Text block –

· · · · · · ·

Data Reliability

Data Quality Testing: 7 Essential Tests

Data quality testing with 7 Essential Data Quality Checks

Tim Osborn

Tim is a content creator at Monte Carlo who writes about data quality, technology, and snacks—occasionally in that order.

Getting started with data quality testing? Here are the 7 must-have checks to improve data quality and ensure reliability for your most critical assets.

Data quality testing is the process of validating that key characteristics of a dataset match what is anticipated prior to its consumption.

According to Gartner, bad data costs organizations on average an estimated $12.9 million per year. In fact, Monte Carlo’s own research found that data engineers spend as much as 40% of their workday firefighting bad data.

Those are some big numbers. Data quality issues are some of the most pernicious challenges facing modern data teams, and testing is one of the very first steps a data team will take on their journey to reliable data.

Whether by mistake or entropy, anomalies are bound to occur as your data moves through your production pipelines. In this post, we’ll look at 7 essential data quality tests you need right now to validate your data, plus some of the ways you can apply data quality testing today to start building out your data quality motion. 

So, what is data quality testing anyway?

When it comes to data engineering, quality issues are a fact of life. Like all software and data applications, ETL/ELT systems are prone to failure from time-to-time. 

Among other factors, data pipelines are reliable if:

  • The data is current, accurate, and complete.
  • The data is unique and free from duplicates.
  • The model is sound and represents reality.
  • And the transformed data is free from anomalies.

While there’s no silver bullet for data quality issues, data quality testing empowers engineers to anticipate specific, known problems and write logic to proactively detect quality issues before they can impact downstream users.

So, now that we have a common understanding of what data quality testing is, let’s look at some of the most common data quality tests you can run right now and how they might be used to quality detect issues in your data. 

NULL values test

One of the most common data quality issues will arise from missing data, also known as NULL values. (Oh, those pesky NULL values).

· · · · · · ·

Material provided –
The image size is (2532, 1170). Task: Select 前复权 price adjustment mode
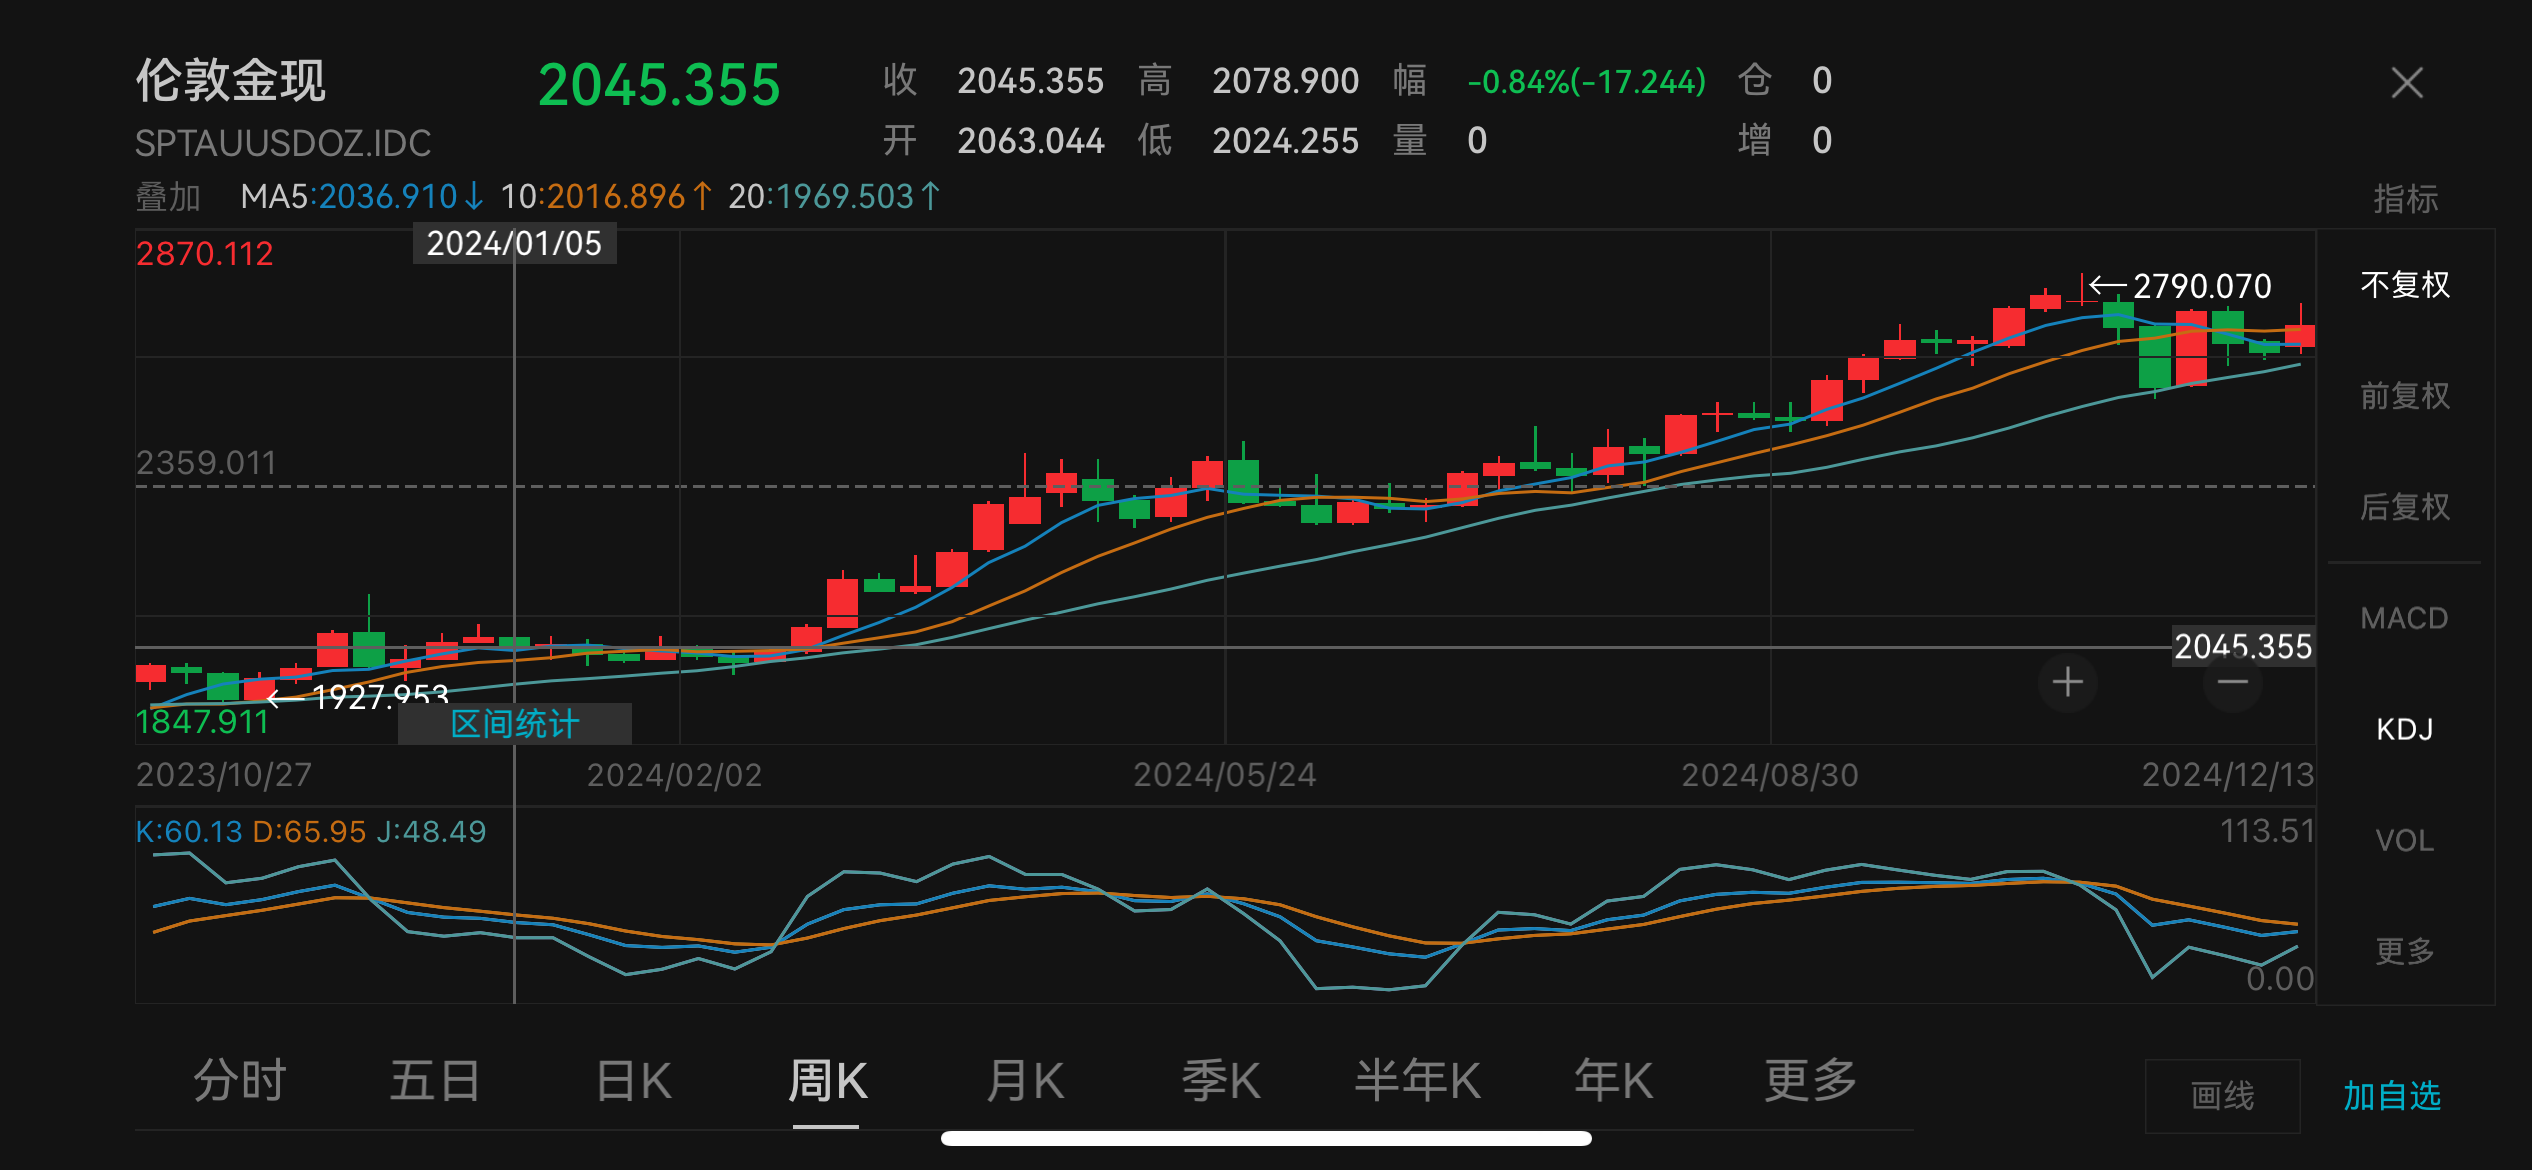coord(2404,396)
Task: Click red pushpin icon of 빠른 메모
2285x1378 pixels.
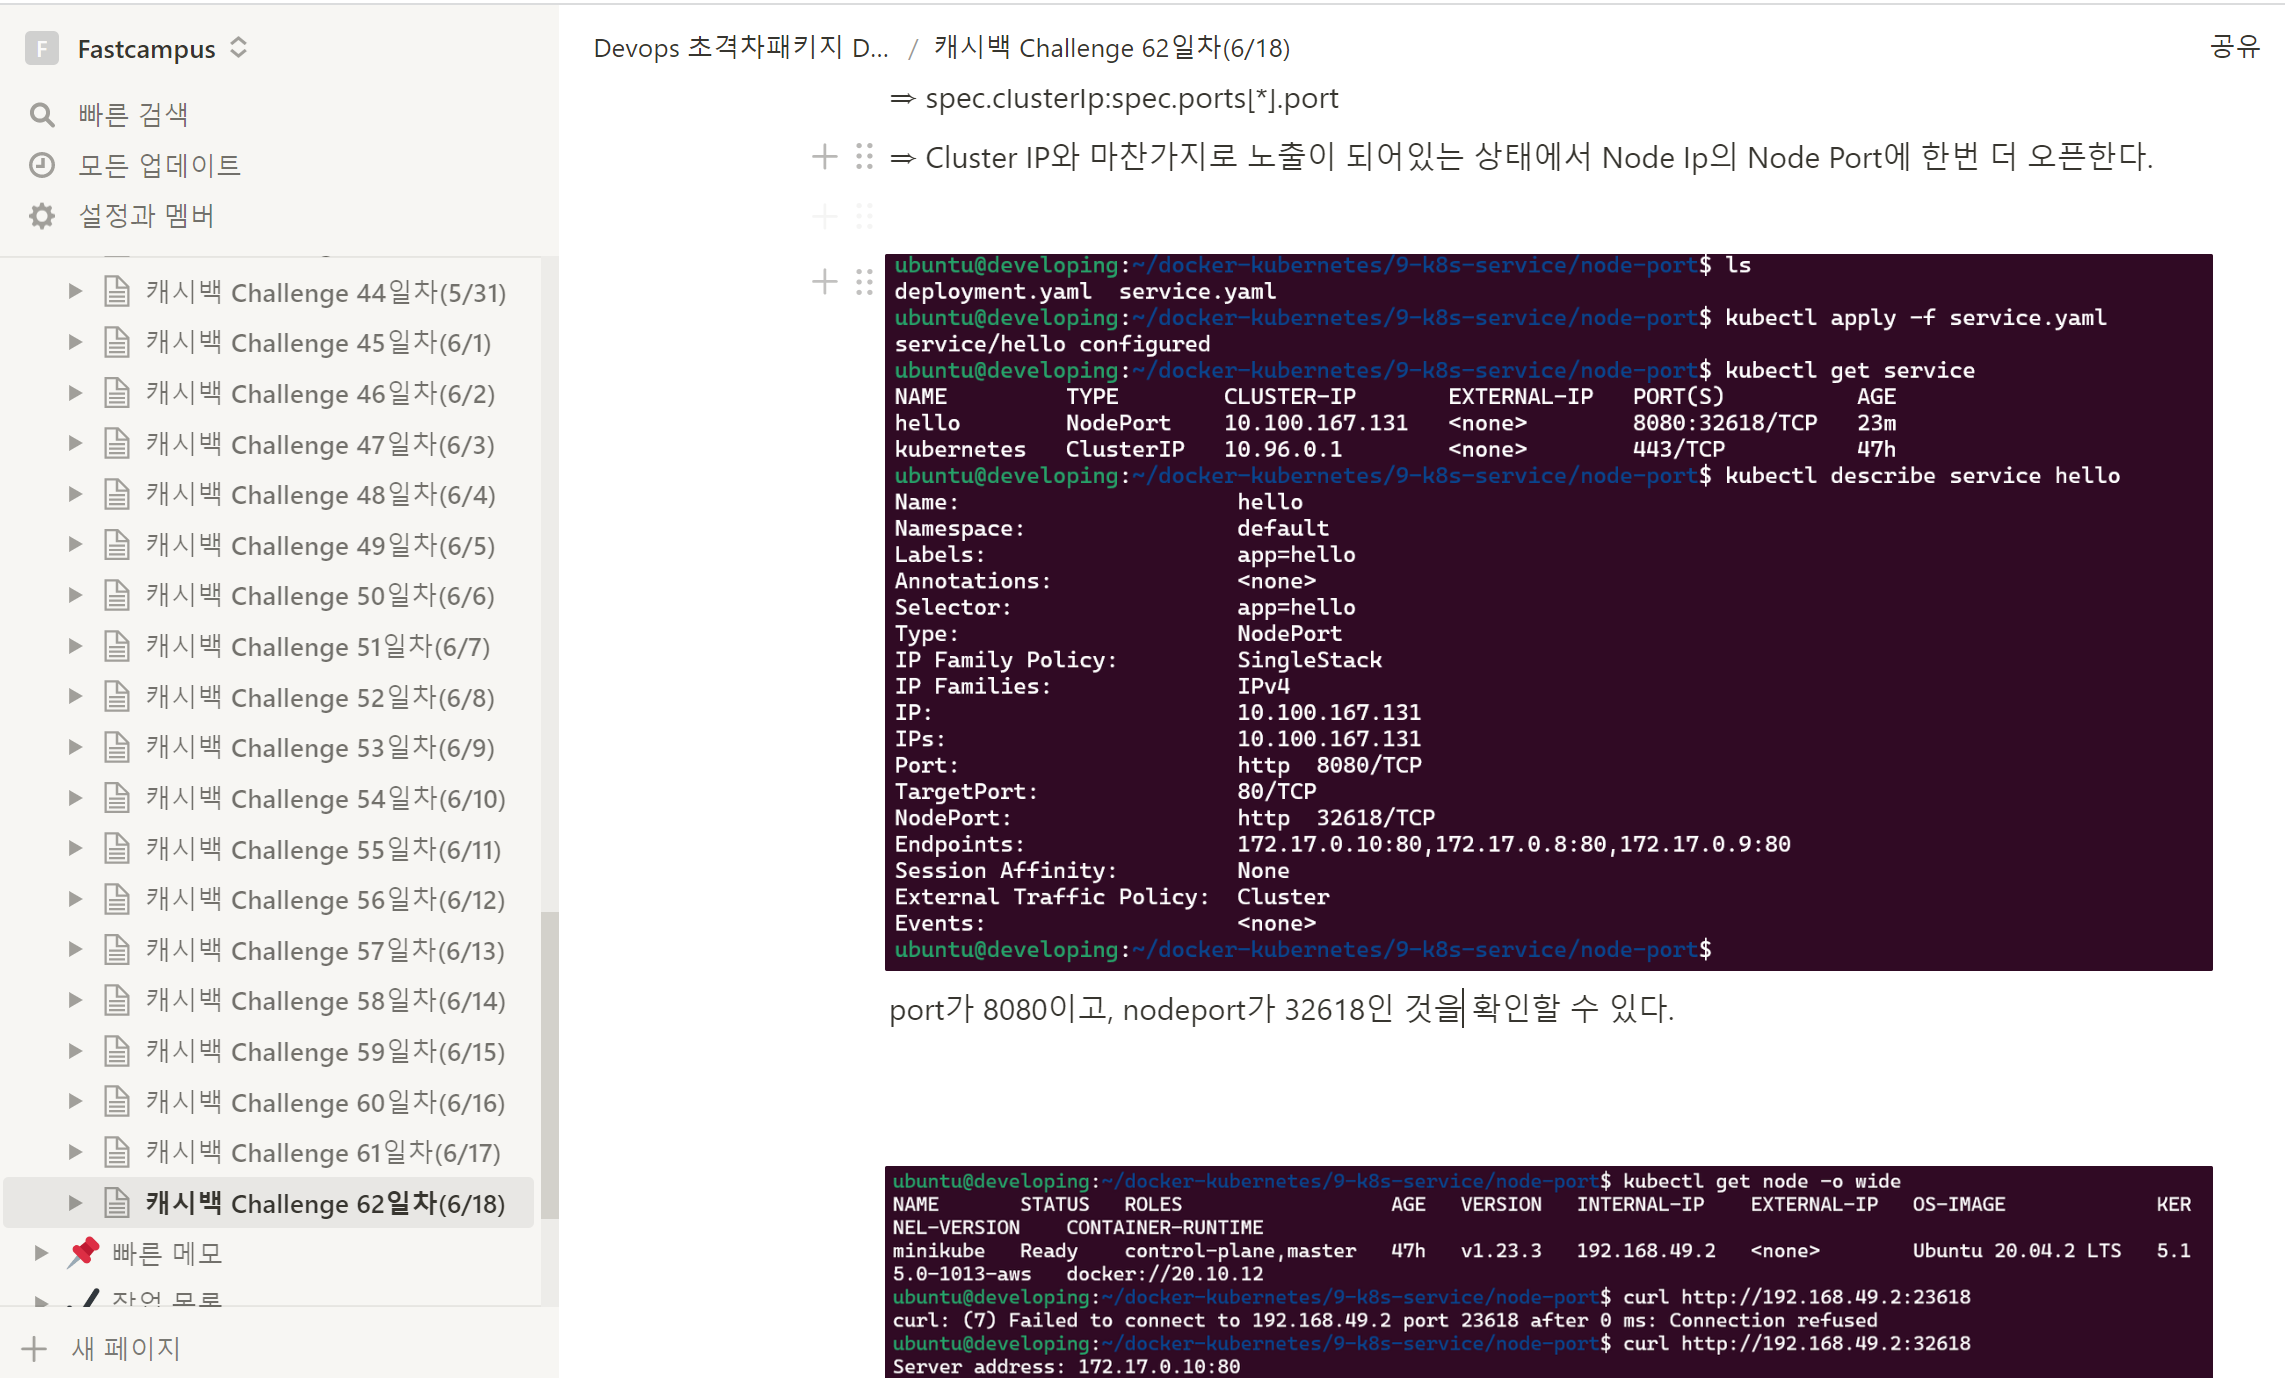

· · · · · · ·

Problem description –
Copy the stretch of the data quality testing text from "So, what is" through "and represents reality.", word for word. The lines have nothing to do with what is asked here.

Written reply –
So, what is data quality testing anyway?

When it comes to data engineering, quality issues are a fact of life. Like all software and data applications, ETL/ELT systems are prone to failure from time-to-time. 

Among other factors, data pipelines are reliable if:

  • The data is current, accurate, and complete.
  • The data is unique and free from duplicates.
  • The model is sound and represents reality.